Johnny O'Neal a Comacchio, l'arte del jazz. "Comunicare è la vera sfida"

Il 24 e il 25 agosto al Bar Ragno per l’evento targato Gruppo dei 10

Johnny O'Neal

Johnny O'Neal

Comacchio (Ferrara), 23 agosto 2019 - Johnny O'Neal, sublime eterodossia del jazz, è l’arte di inabissarsi, con il talento per riemergere: quello che è considerato uno dei più talentuosi discepoli di Oscar Peterson, domani e domenica al Bar Ragno di Comacchio firma sul piano una musica variopinta nelle dinamiche e spesso convulsa, addolcita di canto bluesy. Doppia tappa (ore 21) del tour «The Legendary Johnny 0’Neal Trio» all’interno della rassegna Tutte le direzioni in Summertime 2019 firmata Il Gruppo dei 10. Lo accompagnano Mark Lewandoswski al contrabbasso e Itay Morchi alla batteria, interpreti ai vertici della jazzeria globale. «Palette» spalmata sui tributi a Frank Sinatra, Oscar Peterson e Art Tatum della prima serata e la dedica «monografica» a Nat King Cole della seconda.

O’Neal, convivere musicalmente con Ellington, Cole e Peterson è una costante a cui né voi musicisti né chi vi segue vorrebbe mai rinunciare…

«A patto che non ci si dimentichi che sui leggii ci sono anche Monk ed Errol Gardner oltre ad Al Jarreau, Whitney Houston e Chaka Khan».

Sa che definirla una specie di Art Tatum che canta il blues è diventato quasi un luogo comune?

«Non posso che esserne lusingato. Art Tatum è stato genio, un mentore per me. Cerco di suonare il meglio possibile per avvicinarmi alla sua grandezza».
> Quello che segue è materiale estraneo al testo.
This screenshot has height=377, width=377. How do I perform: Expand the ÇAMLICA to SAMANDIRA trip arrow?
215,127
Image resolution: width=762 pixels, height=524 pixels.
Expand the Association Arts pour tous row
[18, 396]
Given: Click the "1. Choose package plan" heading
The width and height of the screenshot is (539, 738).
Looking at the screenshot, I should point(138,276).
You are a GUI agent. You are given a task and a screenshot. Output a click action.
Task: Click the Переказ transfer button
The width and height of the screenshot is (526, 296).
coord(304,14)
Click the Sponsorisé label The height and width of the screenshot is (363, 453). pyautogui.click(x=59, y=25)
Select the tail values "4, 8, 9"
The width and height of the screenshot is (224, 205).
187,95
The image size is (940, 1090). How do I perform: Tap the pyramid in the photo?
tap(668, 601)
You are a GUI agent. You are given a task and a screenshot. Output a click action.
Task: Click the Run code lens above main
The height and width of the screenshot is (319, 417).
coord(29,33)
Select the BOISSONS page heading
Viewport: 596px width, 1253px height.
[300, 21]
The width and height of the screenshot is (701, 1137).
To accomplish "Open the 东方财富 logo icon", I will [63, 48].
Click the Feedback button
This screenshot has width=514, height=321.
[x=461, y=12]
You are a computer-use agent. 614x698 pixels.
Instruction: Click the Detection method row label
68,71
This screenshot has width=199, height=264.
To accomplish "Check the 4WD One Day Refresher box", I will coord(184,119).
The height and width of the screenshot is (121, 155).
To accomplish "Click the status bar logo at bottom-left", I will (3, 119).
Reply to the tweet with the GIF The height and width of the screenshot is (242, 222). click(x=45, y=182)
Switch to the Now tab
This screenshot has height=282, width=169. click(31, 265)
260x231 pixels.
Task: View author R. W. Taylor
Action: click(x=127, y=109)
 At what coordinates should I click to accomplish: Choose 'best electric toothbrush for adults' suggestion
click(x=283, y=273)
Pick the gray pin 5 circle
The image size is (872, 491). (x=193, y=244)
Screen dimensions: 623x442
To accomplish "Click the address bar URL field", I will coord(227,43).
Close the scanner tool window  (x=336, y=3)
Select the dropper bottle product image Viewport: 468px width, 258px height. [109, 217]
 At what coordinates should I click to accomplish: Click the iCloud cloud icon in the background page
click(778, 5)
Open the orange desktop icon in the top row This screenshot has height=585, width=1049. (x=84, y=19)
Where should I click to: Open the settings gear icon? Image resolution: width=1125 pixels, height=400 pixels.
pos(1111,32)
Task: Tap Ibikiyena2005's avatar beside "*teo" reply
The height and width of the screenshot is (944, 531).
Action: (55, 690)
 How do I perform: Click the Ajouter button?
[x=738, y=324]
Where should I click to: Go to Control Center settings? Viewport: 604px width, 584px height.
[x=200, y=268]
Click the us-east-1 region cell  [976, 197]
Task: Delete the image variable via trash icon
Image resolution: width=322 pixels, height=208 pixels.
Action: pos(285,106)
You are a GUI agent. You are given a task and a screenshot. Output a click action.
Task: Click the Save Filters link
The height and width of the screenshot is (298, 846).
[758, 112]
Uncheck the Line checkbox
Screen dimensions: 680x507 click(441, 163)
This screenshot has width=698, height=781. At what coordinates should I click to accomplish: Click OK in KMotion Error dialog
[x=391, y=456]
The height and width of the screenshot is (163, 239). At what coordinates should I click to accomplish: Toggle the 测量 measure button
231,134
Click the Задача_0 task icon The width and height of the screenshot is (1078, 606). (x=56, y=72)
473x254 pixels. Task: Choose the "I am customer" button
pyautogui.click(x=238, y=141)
Oltre che la sua divertita creatività la critica sottolinea la capacità di entrare in contatto con chi l’ascolta: è un talento anche questo?

«Lo show è importante, com’è fondamentale comunicare con il pubblico. Ci sono ottimi musicisti che suonano per loro stessi per dirsi ‘come sono stato bravo!’, ma se sei un artista vero devi comunicare, nel senso del mostrare».

Qual è stato il punto più alto della sua carriera?

«L’interpretazione di Art Tatum nel film Ray».

Pianista, cantante, attore e compositore, proprio come Nat King Cole: qual è il lavoro che più la rappresenta?

«Cerco di essere un musicista che crea ed esprime l’arte secondo una sua visione, sia strumentale che vocale, indifferentemente».

Quello che appunto faceva anche Cole, «Unforgettable» come quella sua canzone di dolcezze estreme.

«Nat è il musicista che amo di più perché ha portato un vento di novità nel mondo del jazz con la souplesse del Nature Boy. Spesso diceva ‘voglio essere solo un buon pianista jazz’, ma la storia è girata diversamente, premiandolo anche come ottimo cantante e bravo attore, con un seguito pari a quello delle più acclamate pop star delle generazioni successive alla sua».

Che bolle in pentola?

«La cosa più rilevante è il contratto con la Smoke Sessions Records che ha pubblicato Moment to Moment, in cui suono come ospite di Roy Hargrove nell’ultimo disco che ha registrato prima di lasciarci. A fine novembre, infine, suonerò in Cina a Beijing (Pechino) e al Blue Note di Shangai».